The first thing I did was clean the shit out of the damn thing and tried to get it to stop smelling like exhaust and other wonderful car fumes. Then there was tending to the mechanical issues. It stalls out an average of 5 times when I would go to leave in the morning. When I come to a stoplight or a red light and just give out. Especially going up a hill. Scary, let me tell you. The brakes also sucked so I would coast backwards, if there was a car behind me I was just roll right back into it. Sooooo….fix that $400 issue and another $168 for the brakes and I’m good to go! Ride those wheels of progress and momentum into the sunset!!! Start moving my clothes in it. And finally got a new battery, so that I could at least have lights on without the engine running. Having a space heater is key, let me tell you. It gets cold in a metal box!! But that requires having an outlet. So you need to plug-in something, can’t just park on the side of the road. I was also told that cops will shoo you if you stay parked too long in place. So for that, God created Walmart. Among other things, you can park there 24/7 (although some of them are now banning it) A lot of parking lots like Vons and CVS even have free wifi you can just play with in your home on the roam.
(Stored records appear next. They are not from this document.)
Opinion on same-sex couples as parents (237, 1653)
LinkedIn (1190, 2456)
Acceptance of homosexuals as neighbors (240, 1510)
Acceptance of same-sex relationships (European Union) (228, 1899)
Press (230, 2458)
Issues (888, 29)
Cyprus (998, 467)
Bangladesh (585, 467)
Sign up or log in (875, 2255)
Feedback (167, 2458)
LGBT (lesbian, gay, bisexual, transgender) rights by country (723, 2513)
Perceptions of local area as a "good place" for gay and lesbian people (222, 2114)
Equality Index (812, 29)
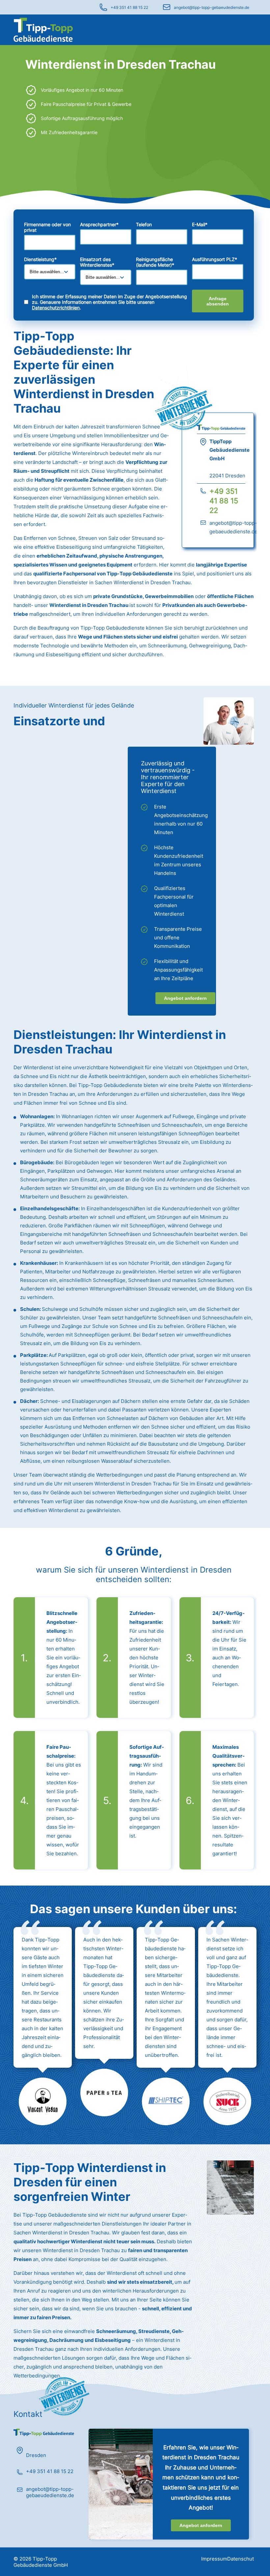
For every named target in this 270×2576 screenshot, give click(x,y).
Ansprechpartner (99, 224)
            For the first month I stayed parked at my friend Amy’s in the Barrio Logan. If you’re not familiar with San Diego, it’s just on the outskirts of downtown. And doesn’t have a very good reputation. Because if I ever mention to someone that I am parked there, they freak out and ask me what they hell I’m doing out that, and don’t I know that’s a dangerous area?! Well honestly it’s not that bad. People are just racist against the Mexicans. Yes, there’s a bum here and there too. But they’re friendly bums! Church going families that sell goodies on the sidewalk. The other not scary bonus was that we lived across from a warehouse where they had 24 hr security. We did get some weirdoes out there every once in a while. But where don’t you?